_SOURCE DOCUMENT:_

* * *

Financial performance in fiscal 2015 was strong as reduced water purchases offset a 5% decline in sales from the prior year. Senior debt service coverage was 1.73x from all revenues, or around 1.5x after $28.5 million in revenues was transferred to the RSF. Fitch's coverage calculations include the authority's share of the county's 1% property tax receipts as revenues along with the authority's fixed charges received through the infrastructure access charge and water standby availability charge.

Senior coverage in fiscal 2016 is expected to be favorable as well (around 1.55x) despite a 16% decline in sales for the year. The solid performance is expected to allow the authority to deposit an additional $6 million in the RSF and still meet its 1.5x senior lien coverage target.

* * *

_DATASET EXCERPTS:_
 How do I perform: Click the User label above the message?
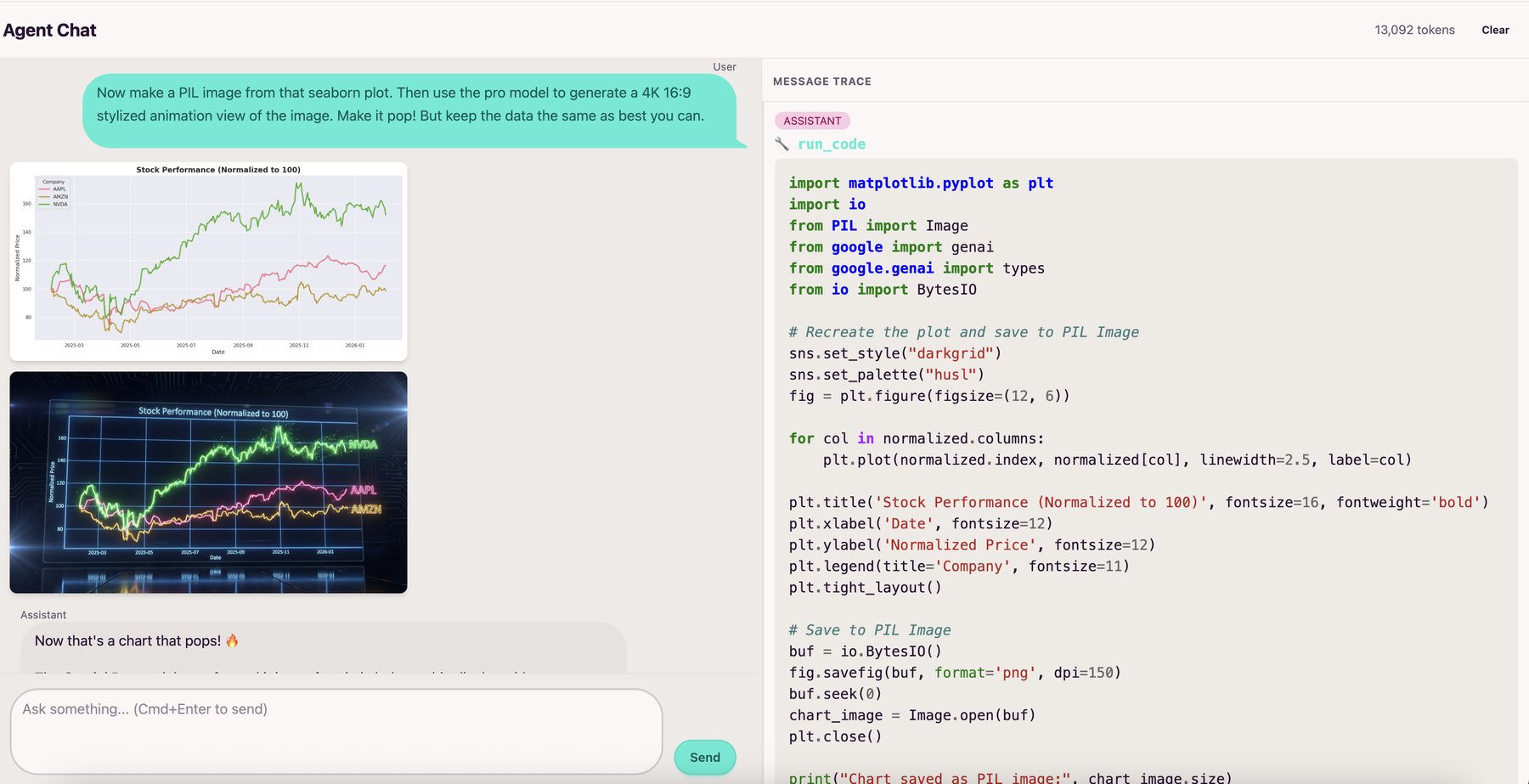(725, 66)
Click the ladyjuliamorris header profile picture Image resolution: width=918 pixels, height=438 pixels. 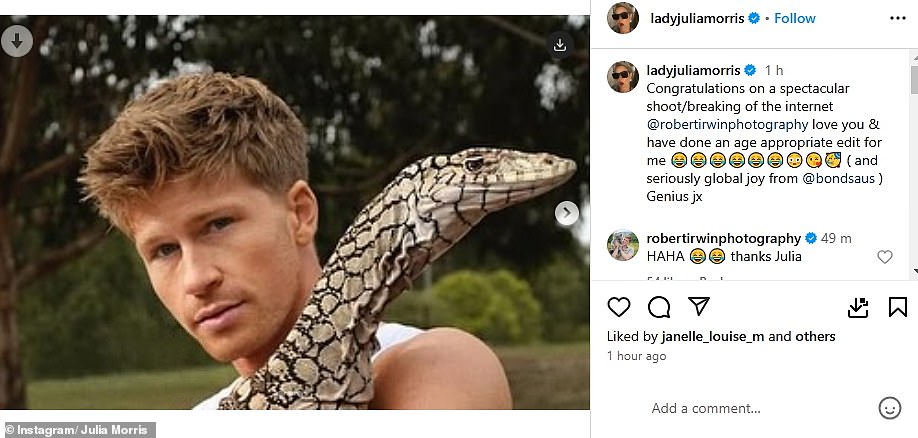click(x=623, y=18)
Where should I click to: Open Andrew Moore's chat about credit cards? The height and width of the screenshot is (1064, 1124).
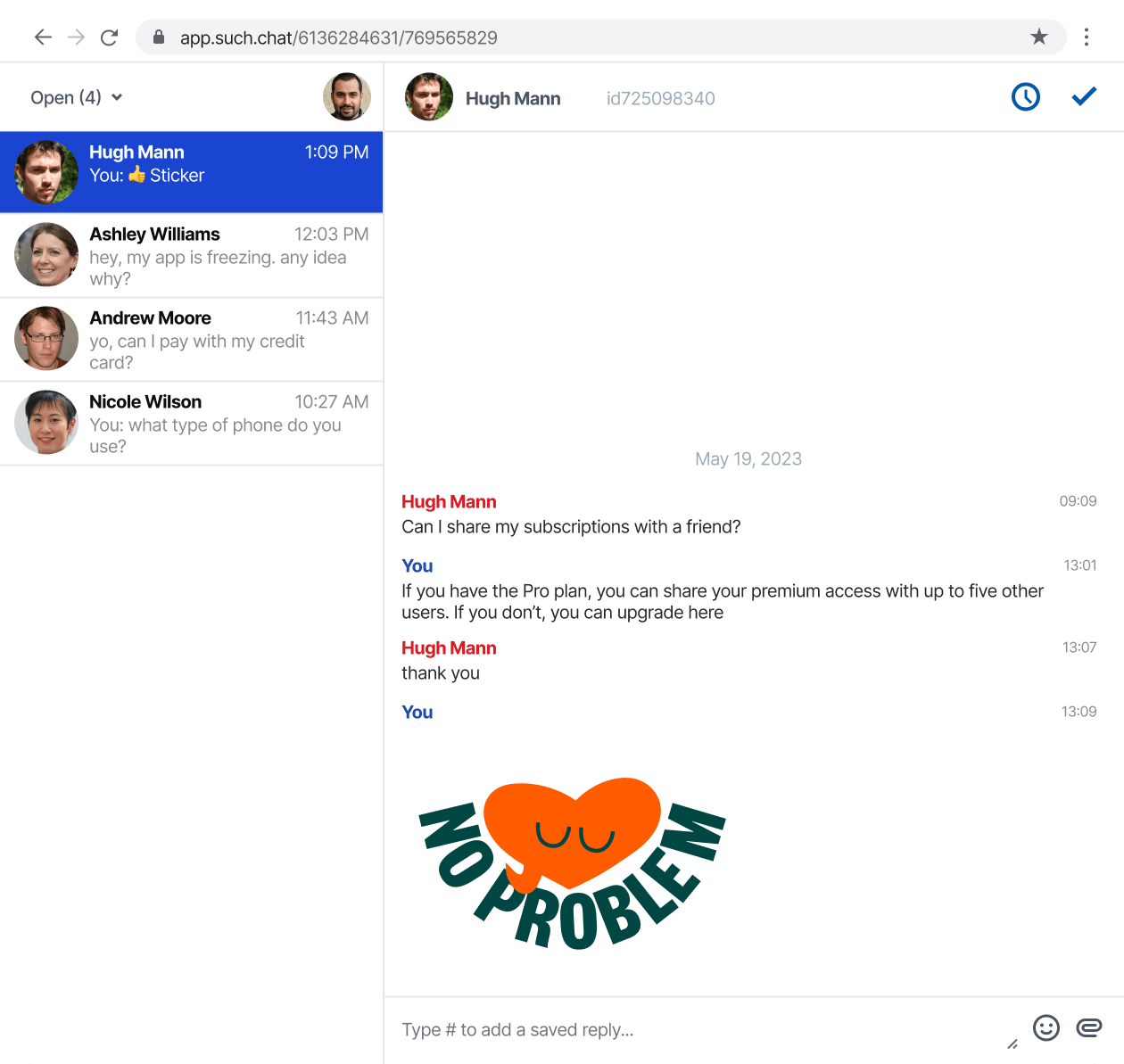(x=192, y=339)
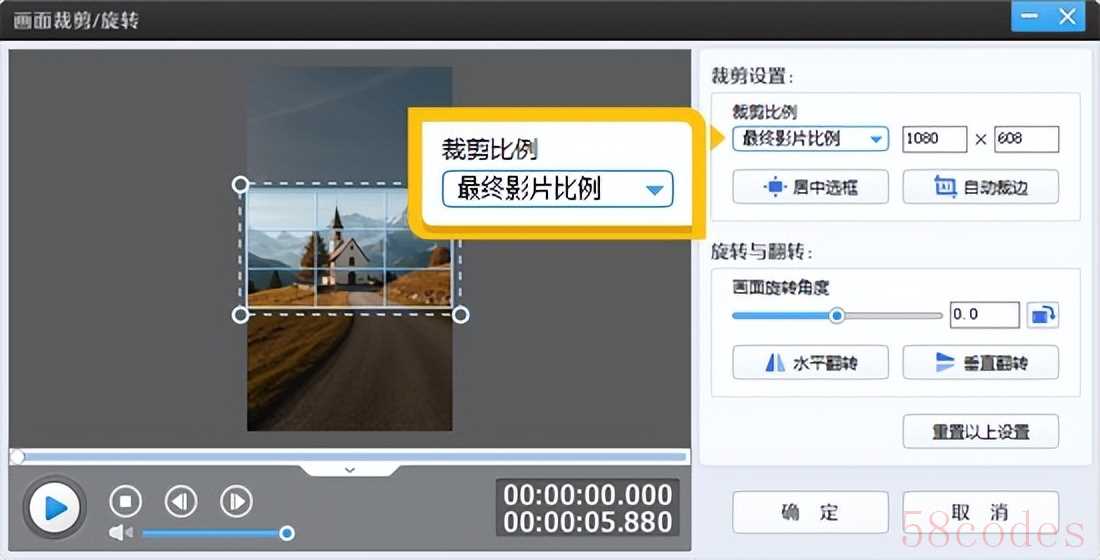The height and width of the screenshot is (560, 1100).
Task: Click the rotation angle value field
Action: (984, 315)
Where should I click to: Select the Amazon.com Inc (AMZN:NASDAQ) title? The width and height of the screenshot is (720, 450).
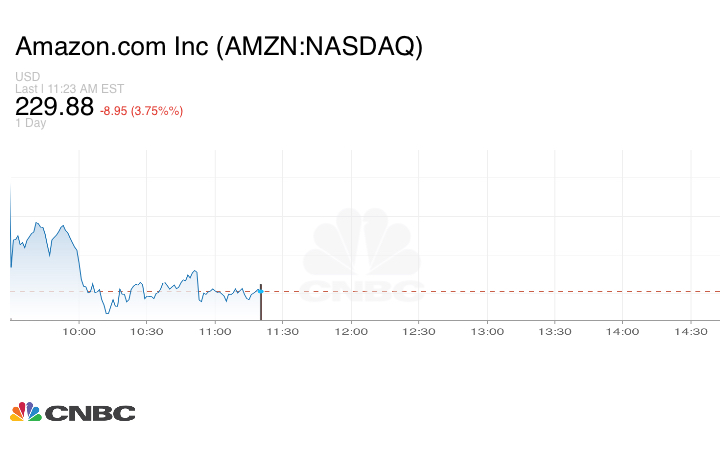(x=219, y=47)
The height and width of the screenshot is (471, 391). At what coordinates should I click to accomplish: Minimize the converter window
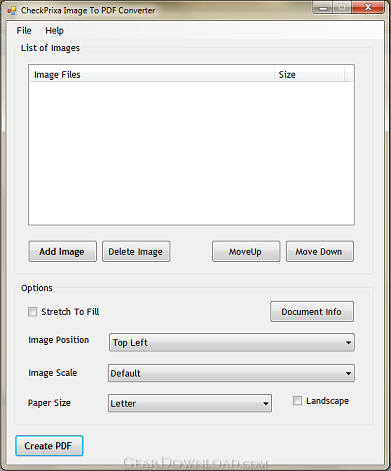[323, 8]
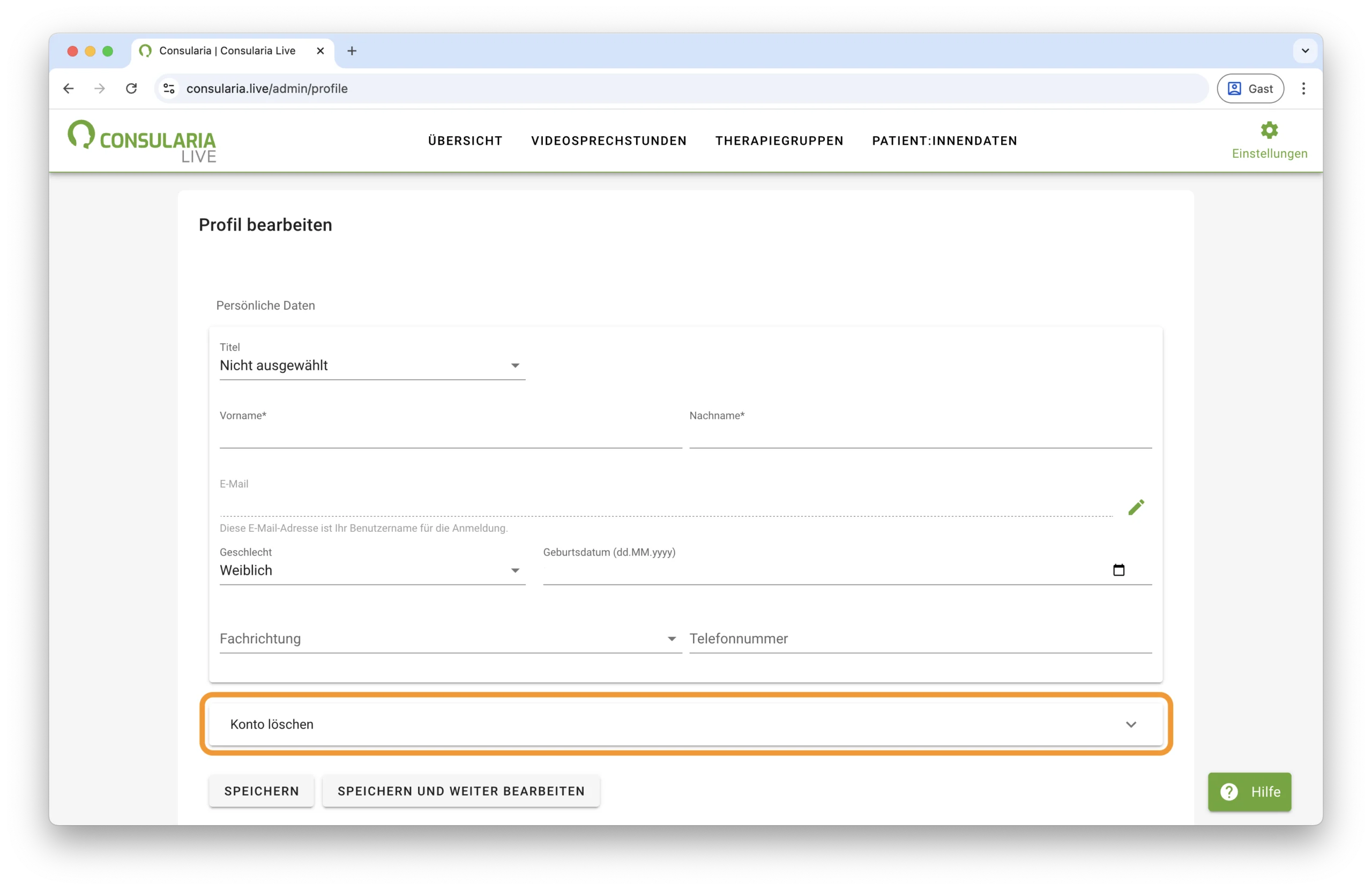This screenshot has height=890, width=1372.
Task: Click the Speichern button
Action: tap(261, 791)
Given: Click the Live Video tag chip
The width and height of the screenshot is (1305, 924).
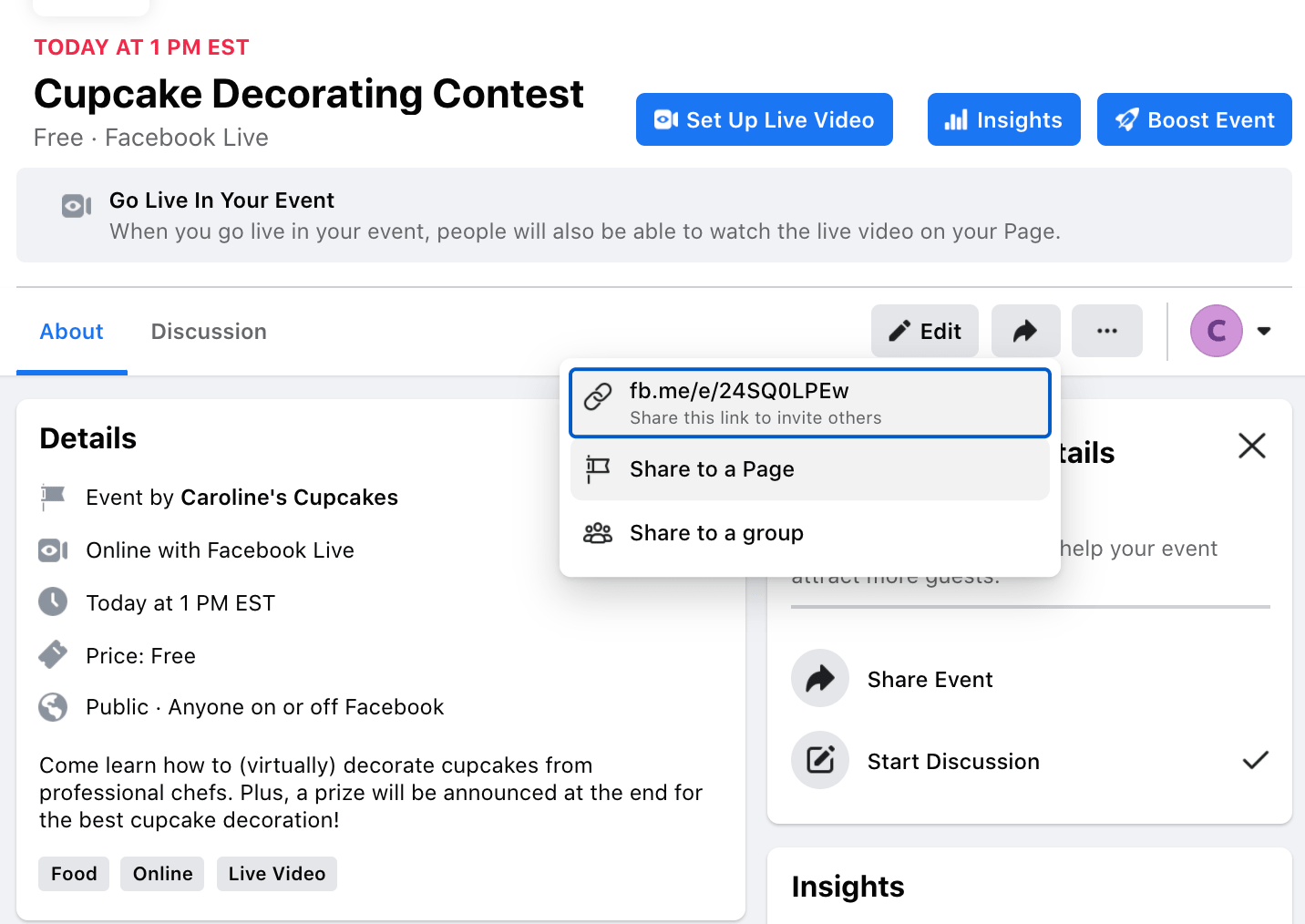Looking at the screenshot, I should (276, 874).
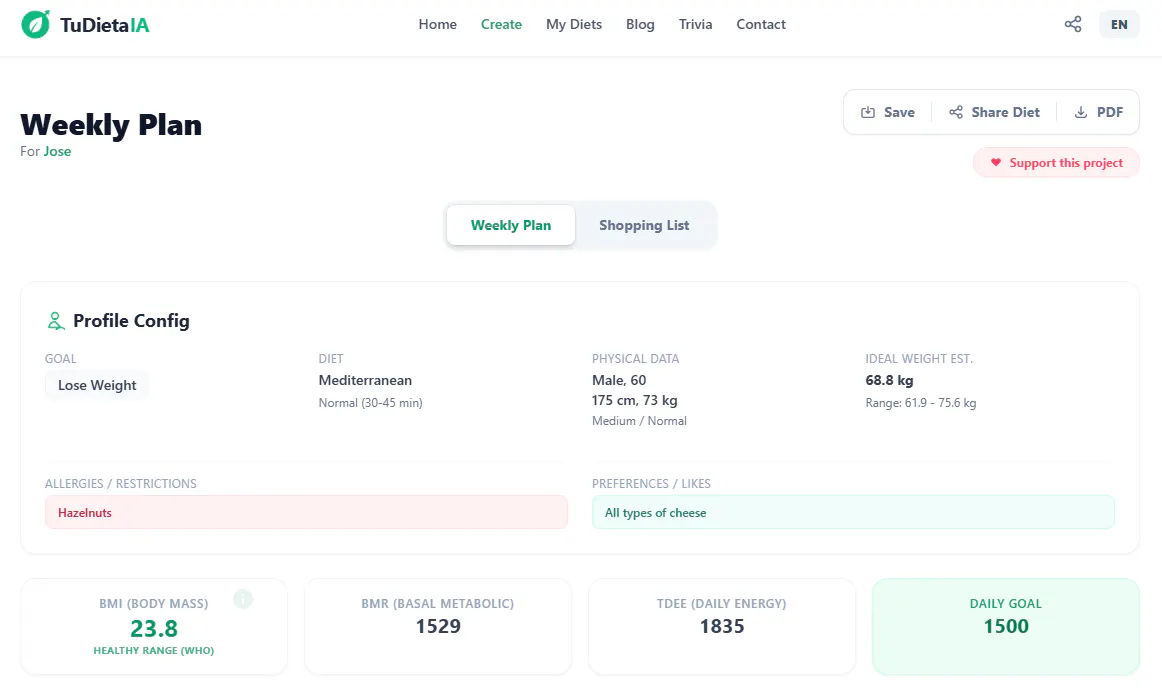Click the TuDietaIA leaf logo icon
This screenshot has width=1162, height=699.
pyautogui.click(x=36, y=24)
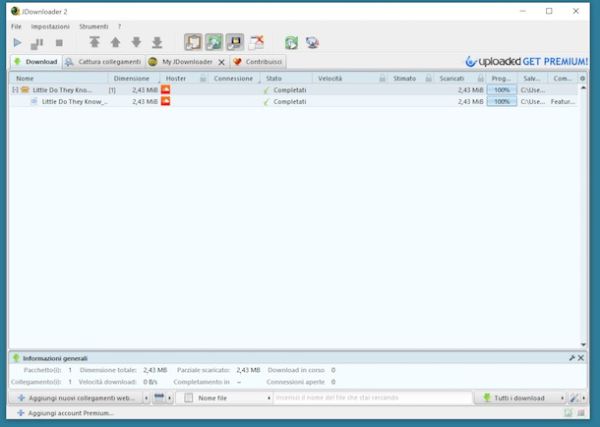Focus the file name search field
600x427 pixels.
(x=370, y=398)
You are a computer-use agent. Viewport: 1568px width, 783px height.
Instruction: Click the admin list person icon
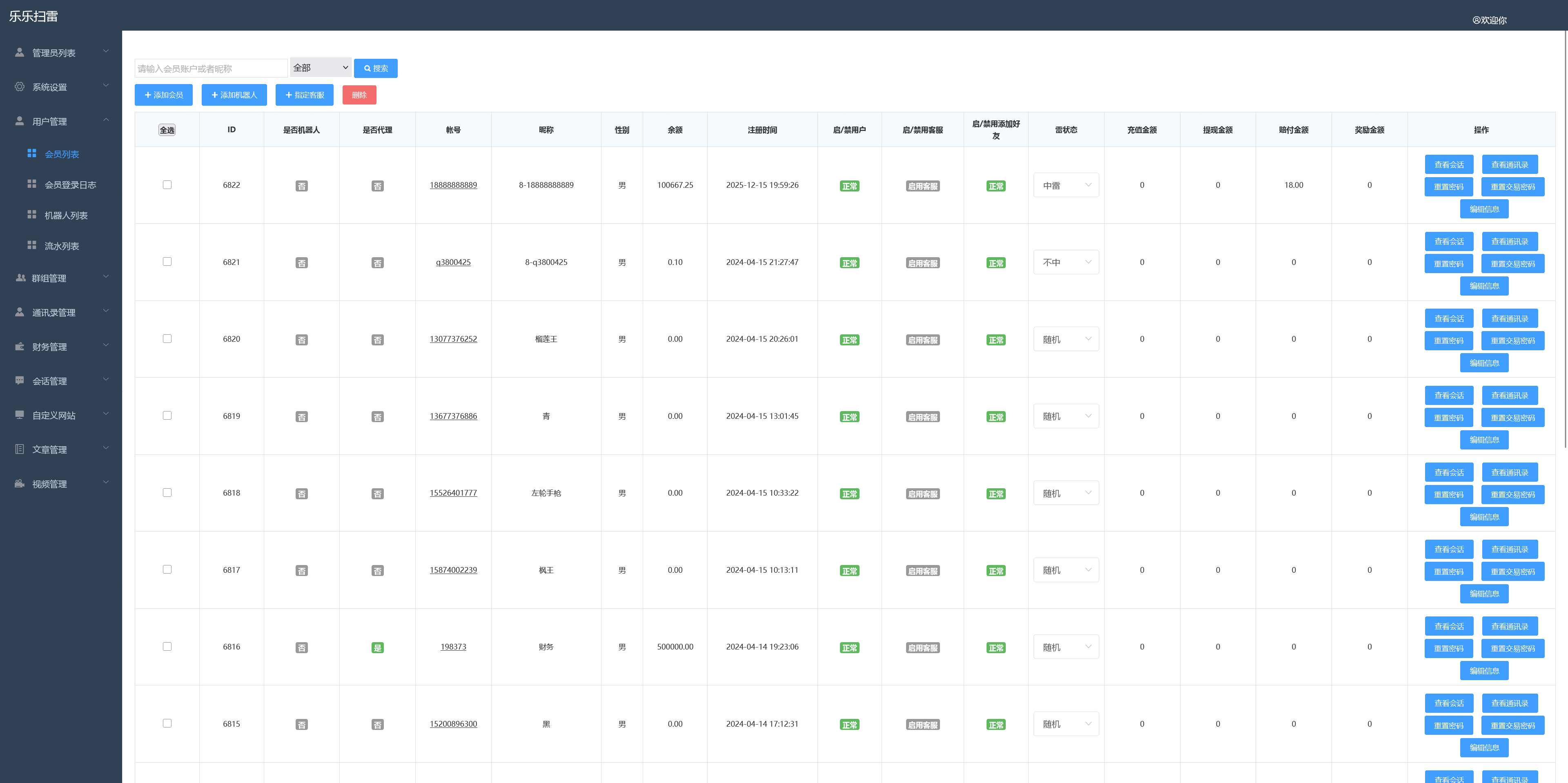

* * *

Please copy the passage on the water authority's finances from "Financial performance in" up to and including "standby availability charge.", swapping "strong" for "robust".

_OUTPUT OF THE EXERCISE:_
Financial performance in fiscal 2015 was robust as reduced water purchases offset a 5% decline in sales from the prior year. Senior debt service coverage was 1.73x from all revenues, or around 1.5x after $28.5 million in revenues was transferred to the RSF. Fitch's coverage calculations include the authority's share of the county's 1% property tax receipts as revenues along with the authority's fixed charges received through the infrastructure access charge and water standby availability charge.